Für den Erbvertrag als echten Vertrag gelten die allg. Vertragsregeln der §§ 104 ff. BGB. Die Vorschrift setzt für die Errichtung eines Erbvertrages entsprechend unbeschränkte Geschäftsfähigkeit des Erblassers voraus. Für Verlobte und Ehegatten galt bis zum Inkrafttreten des Gesetzes zur Bekämpfung von Kinderehen am 22.7.2017 nach Abs. 2 u. 3 eine Ausnahme; sie konnten beschränkt geschäftsfähig sein und hatten die Möglichkeit, den Ehevertrag mit einem Erbvertrag zu verbinden.[1] Anders als der Erbvertrag geht das Testament von der Testierfähigkeit aus (§§ 2229, 2230, 2233 Abs. 1, 2247 Abs. 4 BGB). Ein wegen beschränkter Geschäftsfähigkeit nichtiger Erbvertrag kann daher unter den Voraussetzungen des § 140 BGB in ein Testament umgedeutet werden.[2]

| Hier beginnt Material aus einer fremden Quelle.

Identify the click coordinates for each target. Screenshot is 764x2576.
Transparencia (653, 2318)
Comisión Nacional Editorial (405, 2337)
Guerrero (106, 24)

[1] MüKo/Musielak, § 2275 Rn 2

B. Tatbestand

I. Unbeschränkte Geschäftsfähigkeit des Erblassers

 

Rz. 2

Ein Geschäftsunfähiger oder beschränkt Geschäftsfähiger kann einen Erbvertrag nicht schließen. Dies gilt auch dann, wenn der gesetzliche Vertreter zustimmt;[3] eine nachträgliche Heilung, z.B. nach §§ 108 Abs. 3, 182 BGB ist ebenfalls nicht möglich.[4] Der Einwilligungsvorbehalt bei einem betreuten Erblasser erfasst den Erbvertrag nicht, § 1903 Abs. 2 BGB. Nach § 28 BeurkG soll der Notar Wahrnehmungen über die erforderliche Geschäftsfähigkeit des Erblassers in der Niederschrift vermerken. Bei Fehlen der Geschäftsfähigkeit kommt unter den Voraussetzungen des § 140 BGB eine Umdeutung in ein Testament in Betracht.[5]

 

Rz. 3

Im Beschl. v. 18.12.2002[6] hat das BVerfG entschieden, dass "trotz erheblicher Zweifel an der Geschäftsfähigkeit im Übrigen eine partielle Geschäftsfähigkeit für die Eheschließung gegeben sein kann". Die Frage, ob aus dieser Entscheidung auch eine partielle Geschäftsfähigkeit für einen Ehegatten-Erbvertrag angenommen werden kann, ist im Hinblick auf die Änderung des § 2275 BGB durch Aufhebung der Abs. 2 und 3 irrelevant geworden. Der Erblasser muss bei Abschluss des Erbvertrags voll geschäftsfähig sein.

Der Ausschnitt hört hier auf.